Security Architecture#

TI enables security on ARM based processors through both hardware and software. The security specific hardware components on these devices are important to ensure a secure foundation, protect critical assets like keys and config data, and accelerate security-related processes. The security architecture shown below highlights these components.

TI’s ARM based processors have a dedicated security module in hardware that consists of the following components.
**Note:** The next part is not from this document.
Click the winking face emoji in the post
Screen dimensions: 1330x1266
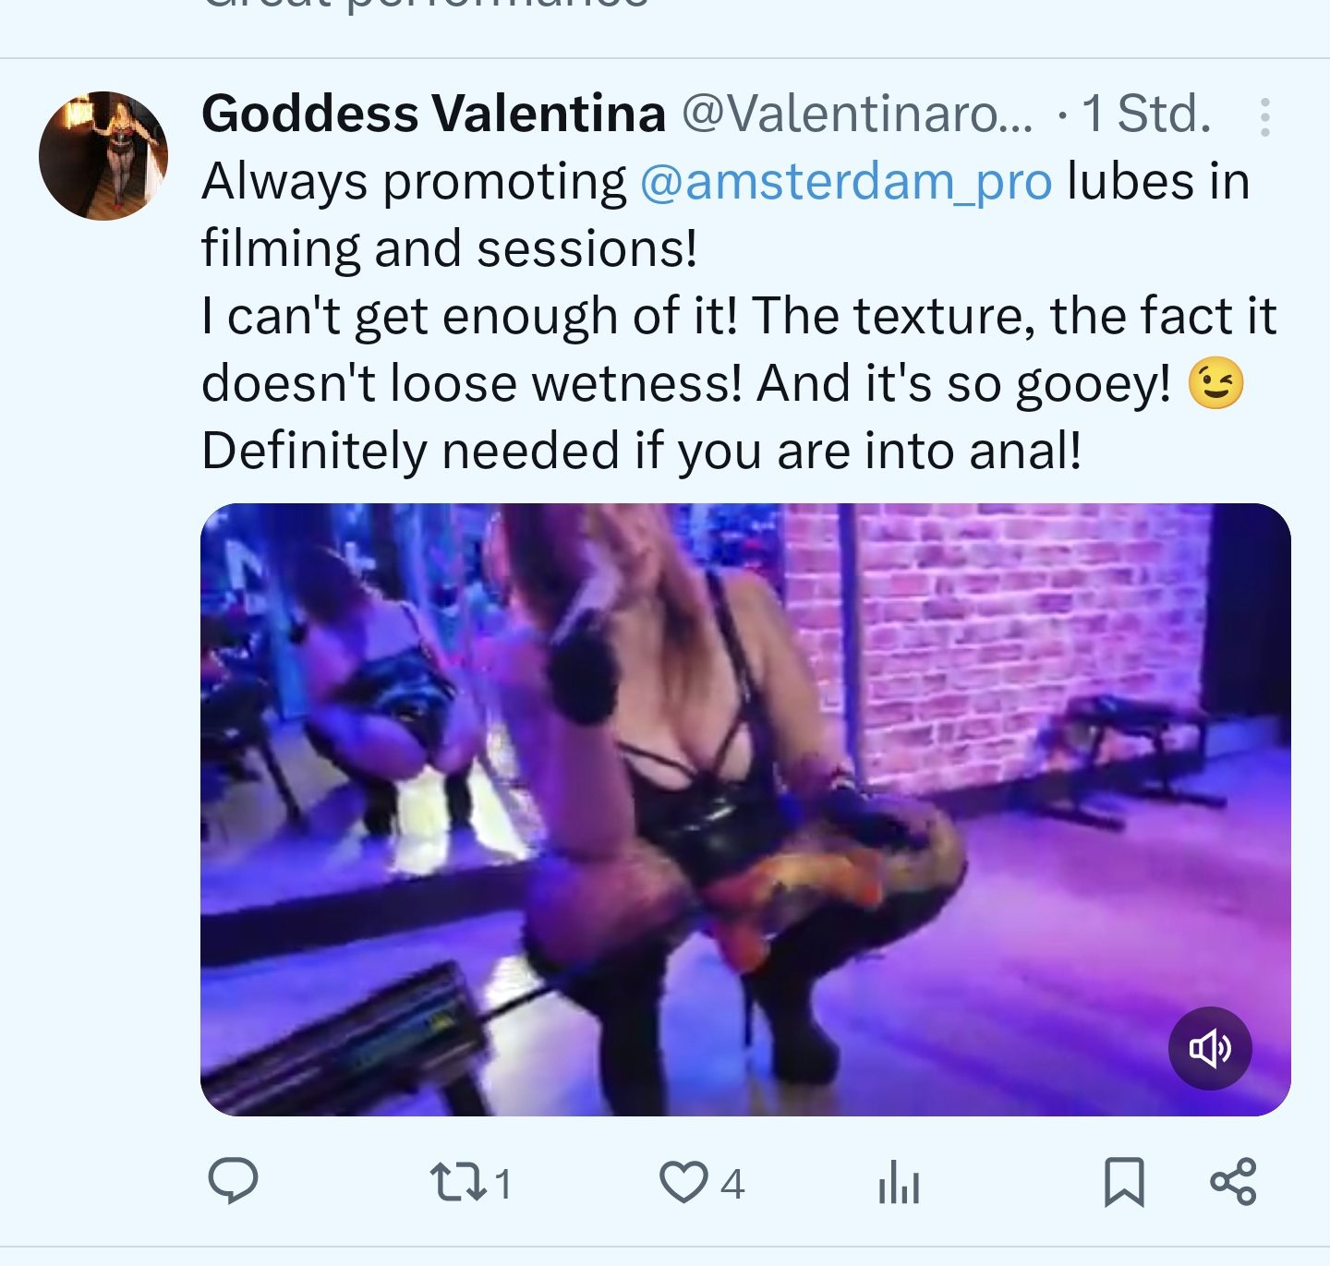click(x=1215, y=383)
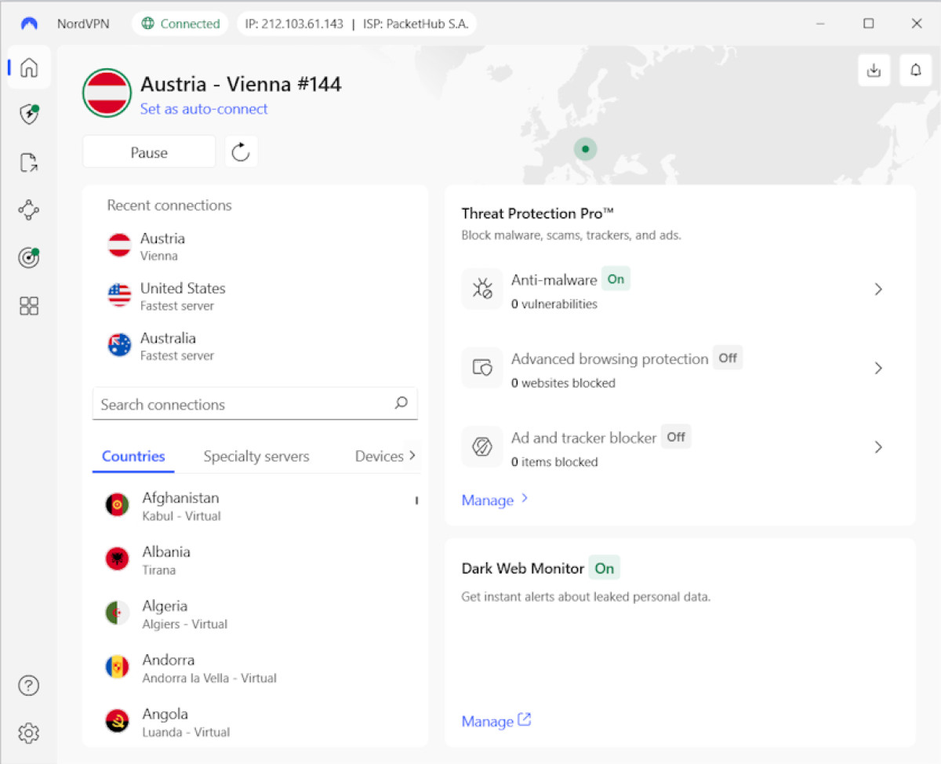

Hardware Security Components#
Component	Functionality
SMS	Security CoProcessor that manages and controls overall security on the device including secure boot and debug security
Crypto subsystem	Accelerator for generating and certifying keys
Secure DMA	Dedicated DMA for crypto subsystem

Device Security Configurations#

TI’s ARM based processors have two security states: HS-FS and HS-SE. The image below shows the distinction between the two.

What is an HS-FS device?#

TI delivers ARM based processors to customers as High Secure Field Securable (HS-FS) devices. These devices come with the hardware components needed to enforce all security features, but these features are not enabled by default on an HS-FS device. An HS-FS device allows customers to run diagnostics code without creating signed images, it does not enforce secure boot, and the JTAG port is unlocked.

What is an HS-SE device?#

Upon generating a x509 certificate and programming keys into an HS-FS device, the processor gets converted to High Secure Security Enforced (HS-SE) device. An HS-SE device enforces secure boot, has a locked JTAG port, and engages firewalls between hardware modules. It is considered a fully secure device with all security features enabled.